Book Release: Tucker Digs In
Randy Fishell, the former and interim editor of Guide magazine, illustrated and wrote Tucker Digs In. In the fictional story, middle-schooler Tucker Barnes can’t wait to use his metal detector and find buried treasure. Tucker and his friends try to avoid bullies and learn how to treasure hunt while digging into the importance of prayer.
In our interview with Fishell, he shared where he found his inspiration for the book.
Visitor: What inspired you to write the book Tucker Digs In?
The topic itself, prayer, hailed from my own struggle with understanding this gift. I've come to believe that prayer invites God into a much bigger spiritual life picture than we may realize.

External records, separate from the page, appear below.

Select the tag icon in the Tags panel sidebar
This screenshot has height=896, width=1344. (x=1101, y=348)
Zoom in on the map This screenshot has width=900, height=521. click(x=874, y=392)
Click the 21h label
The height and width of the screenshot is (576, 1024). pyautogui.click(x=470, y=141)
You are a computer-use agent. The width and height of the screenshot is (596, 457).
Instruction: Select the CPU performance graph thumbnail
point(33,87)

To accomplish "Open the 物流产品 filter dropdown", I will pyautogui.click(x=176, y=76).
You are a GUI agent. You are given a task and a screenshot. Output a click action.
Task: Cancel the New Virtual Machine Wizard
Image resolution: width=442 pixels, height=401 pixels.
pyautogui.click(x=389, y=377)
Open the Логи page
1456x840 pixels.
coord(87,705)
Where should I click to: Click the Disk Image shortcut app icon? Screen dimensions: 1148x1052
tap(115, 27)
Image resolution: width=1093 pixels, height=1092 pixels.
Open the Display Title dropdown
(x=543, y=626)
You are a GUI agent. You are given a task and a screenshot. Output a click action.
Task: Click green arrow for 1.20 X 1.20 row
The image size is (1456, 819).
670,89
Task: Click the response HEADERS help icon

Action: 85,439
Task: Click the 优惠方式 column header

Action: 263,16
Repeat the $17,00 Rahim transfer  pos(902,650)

Earlier in my spiritual journey, I frequently became frustrated with what I viewed as God's lack of response. Now I think He's often working behind the scenes, answering our prayers in ways that perhaps, more often than not, will be revealed only in retrospect.
In other words, let's not limit God's involvement in our lives through prayer to the present moment. He can do that, and sometimes does, but I want kids to consider just how big our God really is and that He always has our big, best life picture in mind.
Visitor: Why did you incorporate your illustrations into the book?
Today's middle-schoolers are more visually-engaged than ever before. That's why I chose the combination of fun illustrations (there are over 160 of them in Tucker Digs In) to support the humorous, but spiritually-substantive storyline.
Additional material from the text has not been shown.